Once job is submitted to the queue and is running I suspend it using
~# scontrol suspend JOBID
I see that indeed my job stopped producing output. I go to each of the 10
nodes that were assigned for my job and see if the xhpl processes are running
there with :
~# for i in {10..19}; do ssh node$i “top -b -n | head -n 50 | grep xhpl | wc
-l”; done
I expect this little script to return 0 from every node (because suspend sent
the
SIGSTOP and they shouldn’t show up in top).
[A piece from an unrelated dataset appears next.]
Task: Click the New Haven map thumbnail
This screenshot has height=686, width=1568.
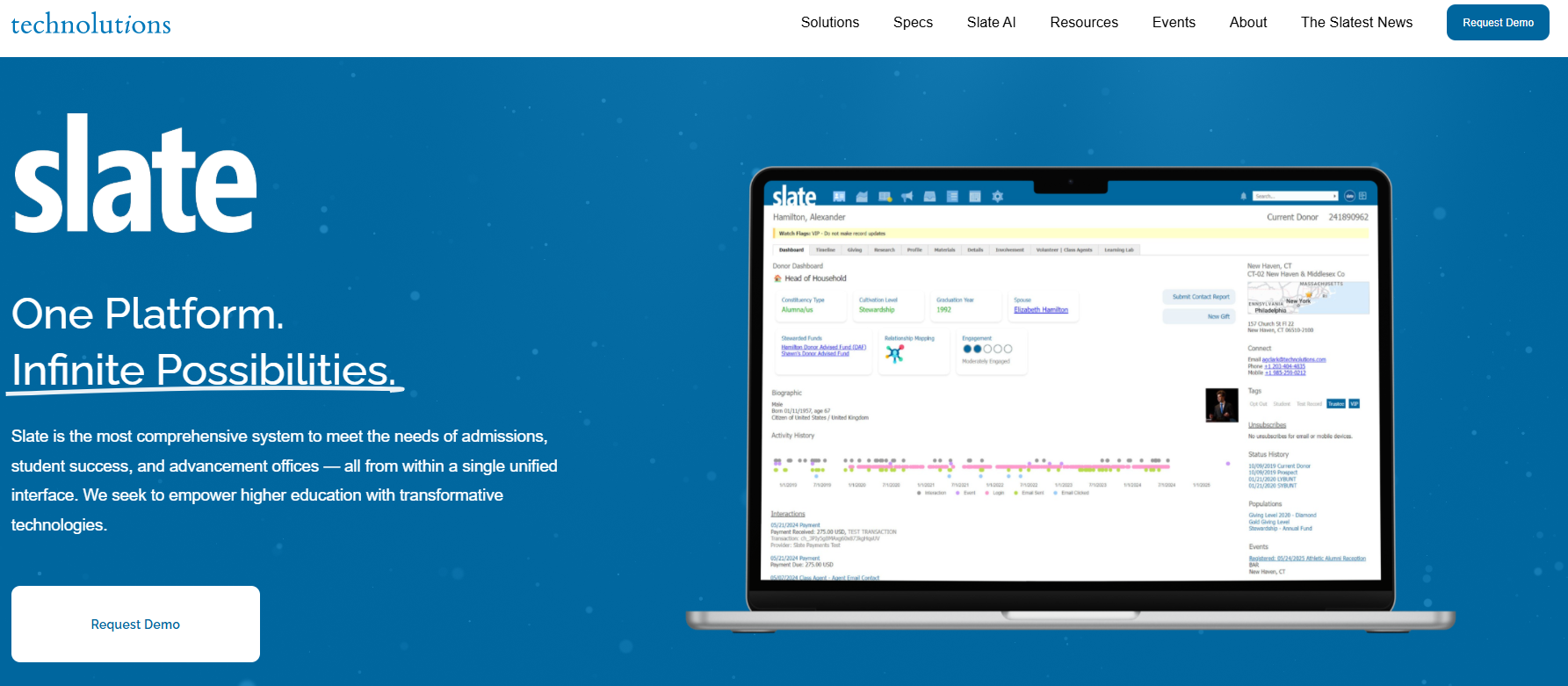Action: (x=1308, y=299)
However I see that processes
are reliable suspended only on node10. I get:
0
16
16
…
16
So 9 out of 10 nodes still have 16 MPI threads of my xhpl application running
at 100%.
If I run “scontrol resume JOBID” and then suspend it again I see that
(sometimes) more
nodes have “xhpl” processes properly suspended. Every time I resume and suspend
the
job, I see different nodes returning 0 in my “ssh-run-top” script.
So all together it looks like the suspend mechanism doesn’t properly work in
SLURM with
OpenMPI. I’ve tried compiling OpenMPI with “—with-slurm
—with-pmi=/path/to/my/slurm”.
I’ve observed the same behavior.
I would appreciate any help.
Thanks,
Eugene.